The light had faded considerably by the time Kotetsu and Barnaby ran across a small, unassuming inn nestled between some trees and bearing a sign: "The Snuggly Duckling." The name reassured Barnaby somewhat. Even after years spent exercising in his tower, he had never walked so far in his entire life. A comfortable place to sleep sounded like a great idea.
But when Kotetsu opened the door, all of Barnaby's hopes for a warm, homey environment dropped dead.
The interior of the Snuggly Duckling did not match its exterior. Rough-hewn logs held the ceiling aloft and matched crude wooden tables, chairs, and bar. The space was filled with men as rugged and rough as the building, armed to the teeth with knives, swords, cudgels, and body odor. Each face in the bar instantly turned and stared at the newcomers, wicked glints in their eyes. Barnaby mentally calculated the number of men against the speed and strength of his frying pan, but the result did not come back in his favor.
Kotetsu took a step forward, and Barnaby grabbed his wrist. "What are you doing?!" he hissed.
"We need a room." He tried to take another step, but Barnaby held him back.
"Are you stupid? We'll die if we stay here!" Barnaby insisted. "You said I'd know cannibals when I see them, and this place is full of cannibals!"
"Are you two coming in or not?" A squat man with an ax growled. "You're letting in a draft."
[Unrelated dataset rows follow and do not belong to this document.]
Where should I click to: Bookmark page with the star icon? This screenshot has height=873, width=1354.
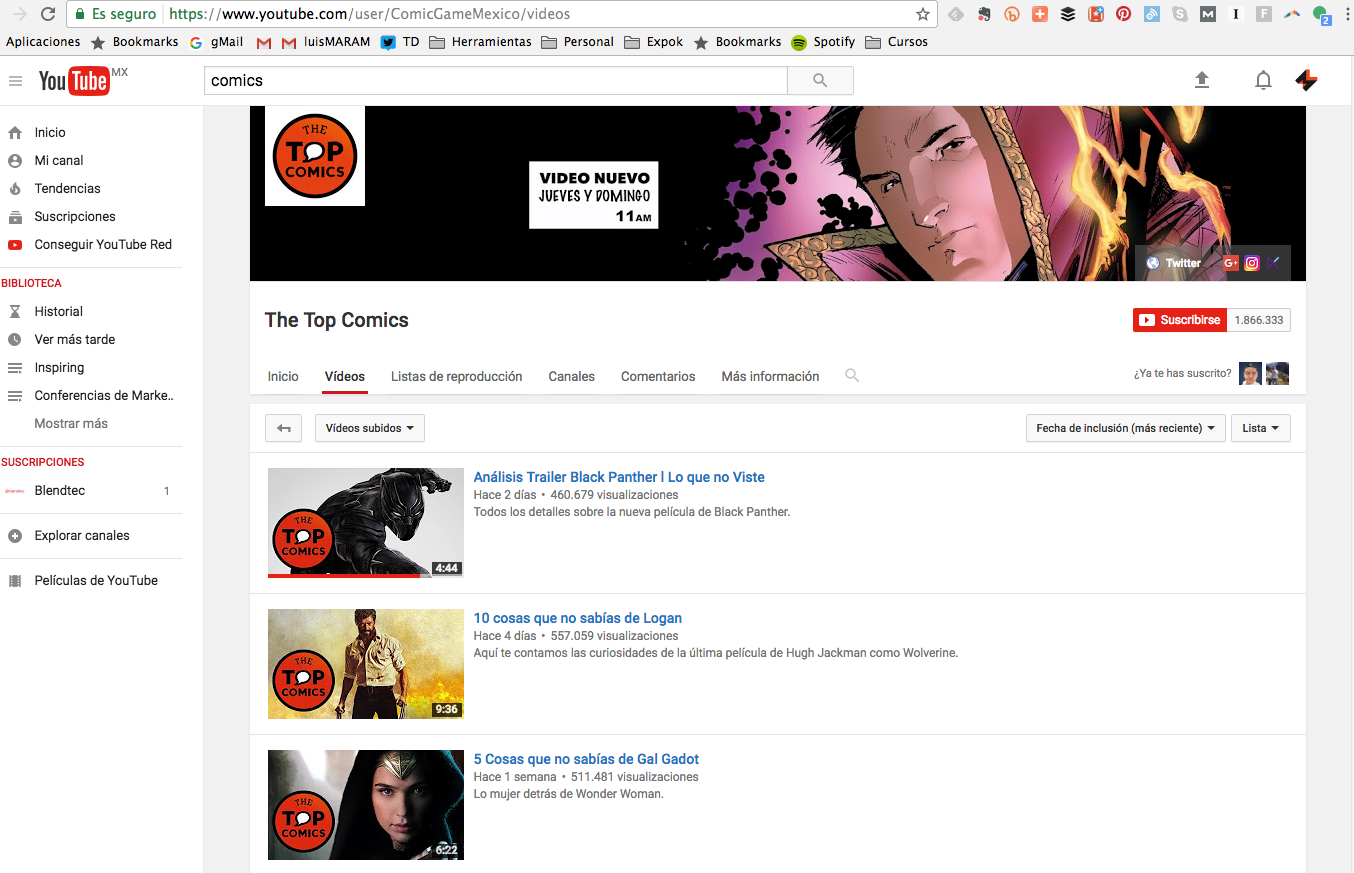[922, 14]
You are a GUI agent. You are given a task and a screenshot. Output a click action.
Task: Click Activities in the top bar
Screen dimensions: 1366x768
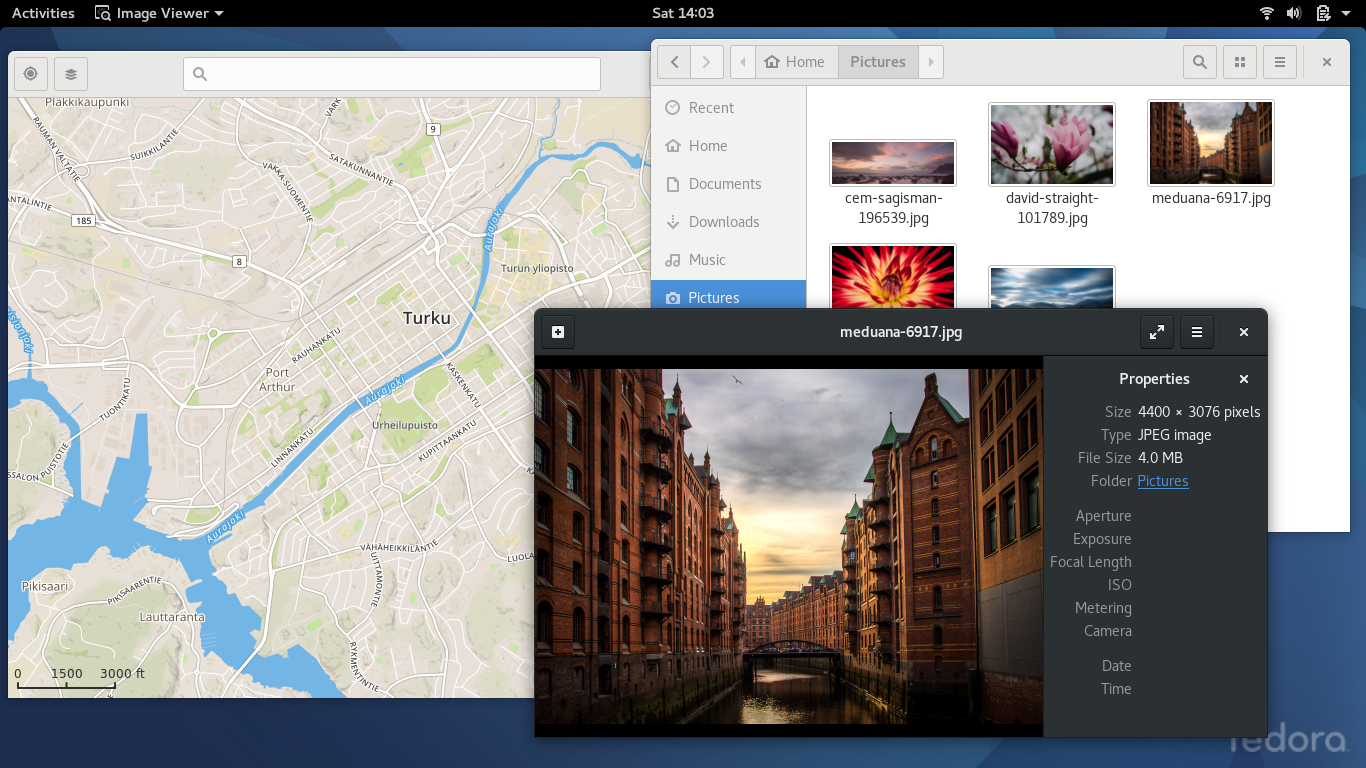click(43, 13)
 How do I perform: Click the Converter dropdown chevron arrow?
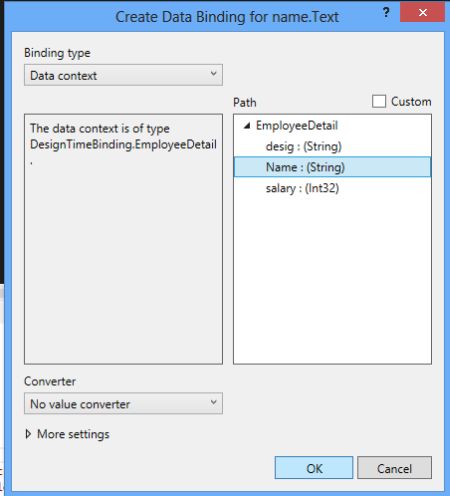(x=213, y=402)
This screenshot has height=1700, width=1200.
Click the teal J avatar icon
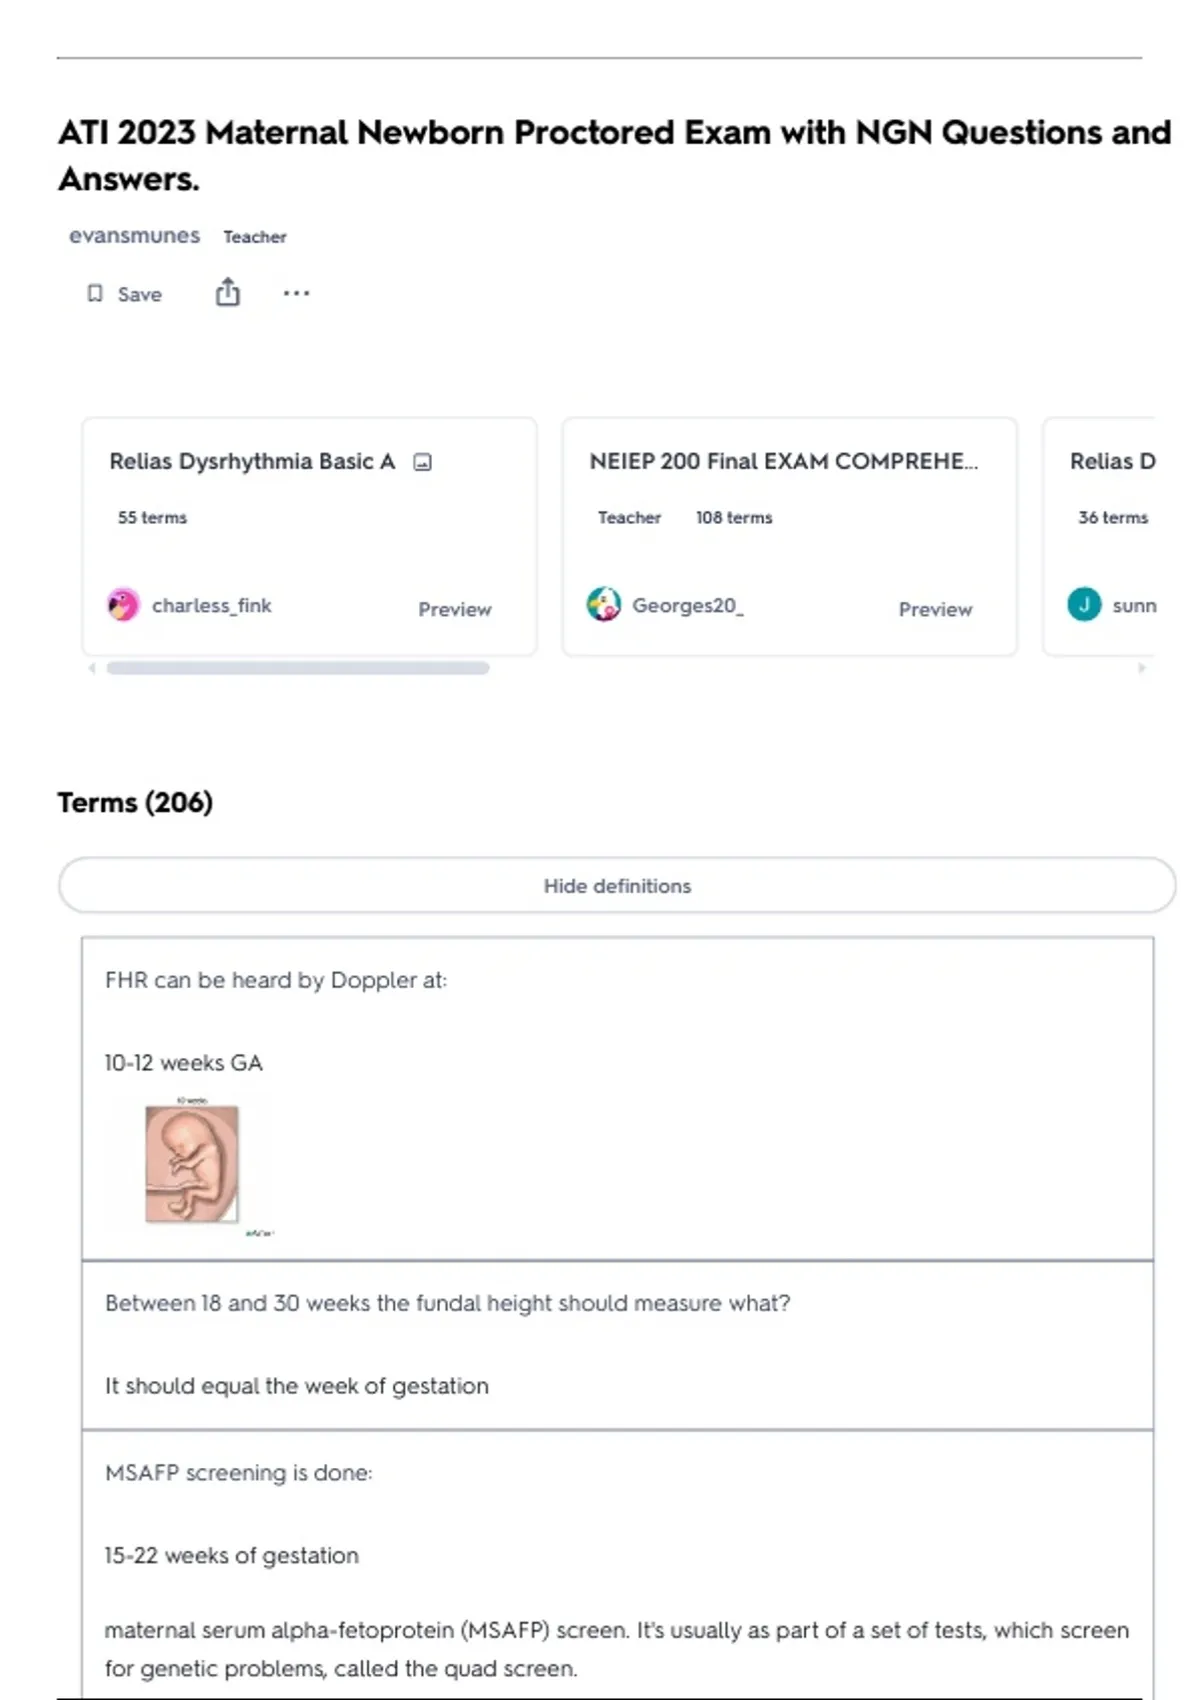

"We're coming in," Kotetsu decided. With a twist of his hand, he reversed Barnaby's hold and tugged him into the Snuggly Duckling. Barnaby's head spun as he tried to look in every direction at once, keep close tabs on all these potential assailants, check every flicker of firelight for more attackers. Uncle Maverick's voice spiraled around his head: You understand nothing about the world… the world will destroy you… You can't handle yourself…
Something tugged at the back of his head, and Barnaby whipped around to see one of the thugs holding his hair, his fingers combing through the strands as Barnaby walked forward. Panic clenched his heart—no one touched his hair but Uncle Maverick! Barnaby touched other people with it, but no one else touched it! Grabbing fistfuls of his hair and beginning to hyperventilate, Barnaby tried to tug it out of the man's fingers, but that only served to pull his hair through them faster.
"That's a lot of hair…" the man rumbled in awe.
Kotetsu shrugged. "Self-expression. Kids these days."
"So, what are you doing here?" Another thug, this one with a hook for a hand, approached Kotetsu and Barnaby.
"We just need—" Kotetsu began.
"To leave!" Barnaby cut him off. "Sorry to intrude, but we're just passing through, and we're leaving right now."
"But I thought you'd want to sleep in a bed…"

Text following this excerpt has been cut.